The Government continues to run a surplus, manage expenses carefully and keep debt under control.
The latest Crown accounts show expenses were within 0.4 percent of forecast in the ten months to 30 April. Net core Crown debt was at 21.2 percent of GDP, against the 21.6 percent forecast.
“The accounts show we’re managing the books carefully and living within our means by running a surplus,” Grant Robertson said.
The April accounts were the first to use a new Inland Revenue system for recording how much tax revenue the Government has collected. This is one of the reasons the April accounts show differences between the revenue numbers and the Treasury’s forecasts, which were compiled under the old system.
For example, the Crown accounts show core Crown tax revenue for the ten months to 30 April was $2.3 billion above the Treasury forecast due to higher-than-expected revenue for corporate tax, GST and ‘other persons’ tax. This affected the ten-month surplus number by about the same amount.
“The Government is taking the responsible approach of waiting to see how the variance between actual revenue and the forecasts shifts over the next few months. There is a chance that some of it reverses out due to timing differences, which have made it look like revenue is running ahead of the forecasts based on the old model,” Grant Robertson said.
The Treasury is working on building the new data into its next forecasting round. In the meantime there will be some large differences between the new actual monthly revenue numbers and the forecasts over the coming year.
“We always knew that there would be a transition period for the new revenue system. I have asked the Treasury and Inland Revenue to work closely together to make sure the forecasts align with the new data coming through,” Grant Robertson said.

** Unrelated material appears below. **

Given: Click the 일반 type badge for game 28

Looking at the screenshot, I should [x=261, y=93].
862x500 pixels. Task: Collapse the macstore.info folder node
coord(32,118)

Note to editors: The previous process largely relied heavily on year-end assessments to estimate income tax revenue, particularly for large taxpayers. In contrast, the new “START” (Simplified Tax and Revenue Technology) system enables income tax revenue to be recognised more consistently during the year, as estimates are based on the most recently available data for each individual and corporate taxpayer. This process change will have the effect of bringing forward the recognition of some tax revenue, which makes it look like revenue is running ahead of the forecasts which used the old model.